### PROBLEM TO SOLVE:
Given the entries that follow, write out exactly the lines starting at the one containing "The image size is (620, 576)." and ending at the one containing "Click the green verified checkmark icon", both ends included, and only those.

Dataset entries:
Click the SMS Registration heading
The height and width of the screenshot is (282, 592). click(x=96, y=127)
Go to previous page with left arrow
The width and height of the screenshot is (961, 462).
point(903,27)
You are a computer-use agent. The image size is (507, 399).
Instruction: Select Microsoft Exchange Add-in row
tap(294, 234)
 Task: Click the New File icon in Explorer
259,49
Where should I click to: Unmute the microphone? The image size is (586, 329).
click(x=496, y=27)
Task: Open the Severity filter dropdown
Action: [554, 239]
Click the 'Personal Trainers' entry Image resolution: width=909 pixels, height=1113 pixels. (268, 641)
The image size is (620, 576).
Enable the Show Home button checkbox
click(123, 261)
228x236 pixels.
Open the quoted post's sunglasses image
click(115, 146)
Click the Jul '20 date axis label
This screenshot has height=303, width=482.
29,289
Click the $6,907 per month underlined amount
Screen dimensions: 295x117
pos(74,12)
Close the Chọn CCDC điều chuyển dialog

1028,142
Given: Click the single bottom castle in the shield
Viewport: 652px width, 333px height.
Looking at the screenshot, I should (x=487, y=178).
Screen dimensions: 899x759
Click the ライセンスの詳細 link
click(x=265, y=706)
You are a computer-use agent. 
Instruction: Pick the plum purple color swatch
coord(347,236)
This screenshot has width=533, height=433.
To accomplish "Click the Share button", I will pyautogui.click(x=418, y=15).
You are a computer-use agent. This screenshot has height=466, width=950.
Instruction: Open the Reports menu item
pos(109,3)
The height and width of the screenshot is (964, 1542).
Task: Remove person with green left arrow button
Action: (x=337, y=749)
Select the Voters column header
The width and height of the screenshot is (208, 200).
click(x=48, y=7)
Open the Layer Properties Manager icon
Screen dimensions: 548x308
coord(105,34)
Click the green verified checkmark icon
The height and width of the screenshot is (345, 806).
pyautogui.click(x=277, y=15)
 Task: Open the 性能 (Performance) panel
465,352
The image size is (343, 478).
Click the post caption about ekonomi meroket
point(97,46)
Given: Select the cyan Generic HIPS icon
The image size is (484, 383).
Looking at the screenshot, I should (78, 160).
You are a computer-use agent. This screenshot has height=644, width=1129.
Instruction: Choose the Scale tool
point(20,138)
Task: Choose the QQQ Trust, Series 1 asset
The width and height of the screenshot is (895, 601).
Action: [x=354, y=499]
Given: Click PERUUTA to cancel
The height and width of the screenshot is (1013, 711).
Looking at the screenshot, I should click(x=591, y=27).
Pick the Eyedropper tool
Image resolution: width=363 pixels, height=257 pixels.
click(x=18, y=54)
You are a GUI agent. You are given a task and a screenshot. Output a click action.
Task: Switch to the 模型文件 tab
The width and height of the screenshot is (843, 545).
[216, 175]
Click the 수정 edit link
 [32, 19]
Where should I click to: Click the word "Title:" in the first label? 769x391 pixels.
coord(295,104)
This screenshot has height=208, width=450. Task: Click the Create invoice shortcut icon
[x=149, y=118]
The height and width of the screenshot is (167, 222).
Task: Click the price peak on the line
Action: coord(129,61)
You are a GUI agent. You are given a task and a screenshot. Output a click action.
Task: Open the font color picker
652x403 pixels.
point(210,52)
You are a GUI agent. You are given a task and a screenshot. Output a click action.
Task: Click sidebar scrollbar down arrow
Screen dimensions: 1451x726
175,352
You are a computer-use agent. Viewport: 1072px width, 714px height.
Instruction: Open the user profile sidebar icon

### TASK SOLUTION:
The image size is (620, 576).
Enable the Show Home button checkbox
click(123, 261)
228x236 pixels.
Open the quoted post's sunglasses image
click(115, 146)
Click the Jul '20 date axis label
This screenshot has height=303, width=482.
29,289
Click the $6,907 per month underlined amount
Screen dimensions: 295x117
pos(74,12)
Close the Chọn CCDC điều chuyển dialog

1028,142
Given: Click the single bottom castle in the shield
Viewport: 652px width, 333px height.
Looking at the screenshot, I should (x=487, y=178).
Screen dimensions: 899x759
Click the ライセンスの詳細 link
click(x=265, y=706)
You are a computer-use agent. 
Instruction: Pick the plum purple color swatch
coord(347,236)
This screenshot has width=533, height=433.
To accomplish "Click the Share button", I will pyautogui.click(x=418, y=15).
You are a computer-use agent. This screenshot has height=466, width=950.
Instruction: Open the Reports menu item
pos(109,3)
The height and width of the screenshot is (964, 1542).
Task: Remove person with green left arrow button
Action: (x=337, y=749)
Select the Voters column header
The width and height of the screenshot is (208, 200).
click(x=48, y=7)
Open the Layer Properties Manager icon
Screen dimensions: 548x308
coord(105,34)
Click the green verified checkmark icon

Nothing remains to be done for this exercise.